[RFC 0/7] Support in-kernel DMA with PASID and SVA
From: Jacob Pan
Date: Wed Sep 22 2021 - 01:13:14 EST
Hi Joerg/Jason/Christoph et all,
The current in-kernel supervisor PASID support is based on the SVM/SVA
machinery in sva-lib. Kernel SVA is achieved by extending a special flag
to indicate the binding of the device and a page table should be performed
on init_mm instead of the mm of the current process.Page requests and other
differences between user and kernel SVA are handled as special cases.
This unrestricted binding with the kernel page table is being challenged
for security and the convention that in-kernel DMA must be compatible with
DMA APIs.
(https://lore.kernel.org/linux-iommu/20210511194726.GP1002214@xxxxxxxxxx/)
There is also the lack of IOTLB synchronization upon kernel page table updates.
This patchset is trying to address these concerns by having an explicit DMA
API compatible model while continue to support in-kernel use of DMA requests
with PASID. Specifically, the following DMA-IOMMU APIs are introduced:
int iommu_dma_pasid_enable/disable(struct device *dev,
struct iommu_domain **domain,
enum iommu_dma_pasid_mode mode);
int iommu_map/unmap_kva(struct iommu_domain *domain,
void *cpu_addr,size_t size, int prot);
The following three addressing modes are supported with example API usages
by device drivers.
1. Physical address (bypass) mode. Similar to DMA direct where trusted devices
can DMA pass through IOMMU on a per PASID basis.
Example:
pasid = iommu_dma_pasid_enable(dev, NULL, IOMMU_DMA_PASID_BYPASS);
/* Use the returning PASID and PA for work submission */
2. IOVA mode. DMA API compatible. Map a supervisor PASID the same way as the
PCI requester ID (RID)
Example:
pasid = iommu_dma_pasid_enable(dev, NULL, IOMMU_DMA_PASID_IOVA);
/* Use the PASID and DMA API allocated IOVA for work submission */
3. KVA mode. New kva map/unmap APIs. Support fast and strict sub-modes
transparently based on device trustfulness.
Example:
pasid = iommu_dma_pasid_enable(dev, &domain, IOMMU_DMA_PASID_KVA);
iommu_map_kva(domain, &buf, size, prot);
/* Use the returned PASID and KVA to submit work */
Where:
Fast mode: Shared CPU page tables for trusted devices only
Strict mode: IOMMU domain returned for the untrusted device to
replicate KVA-PA mapping in IOMMU page tables.
On a per device basis, DMA address and performance modes are enabled by the
device drivers.
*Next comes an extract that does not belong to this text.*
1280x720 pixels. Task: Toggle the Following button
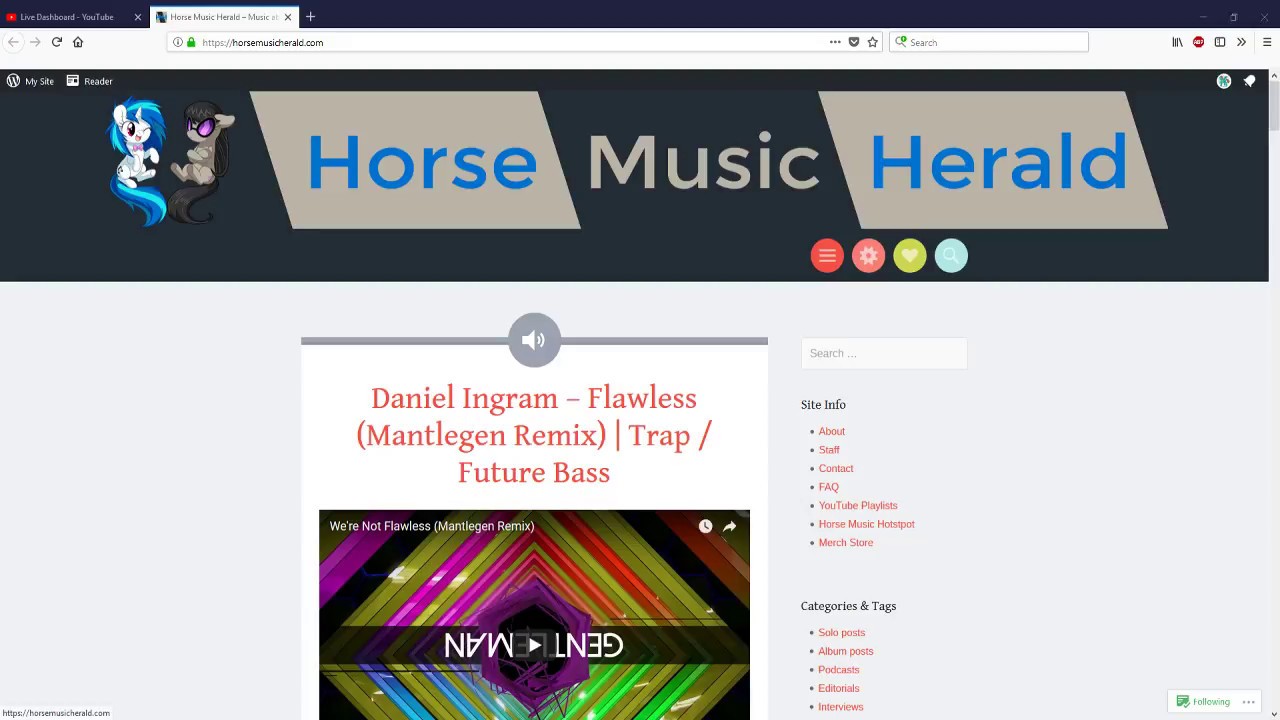1203,701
Platform information such as trustability, user command line
input (not included in this set) could also be taken into consideration (not
implemented in this RFC).
This RFC is intended to communicate the API directions. Little testing is done
outside IDXD and DMA engine tests.
For PA and IOVA modes, the implementation is straightforward and tested with
Intel IDXD driver. But several opens remain in KVA fast mode thus not tested:
1. Lack of IOTLB synchronization, kernel direct map alias can be updated as a
result of module loading/eBPF load. Adding kernel mmu notifier?
2. The use of the auxiliary domain for KVA map, will aux domain stay in the
long term? Is there another way to represent sub-device granu isolation?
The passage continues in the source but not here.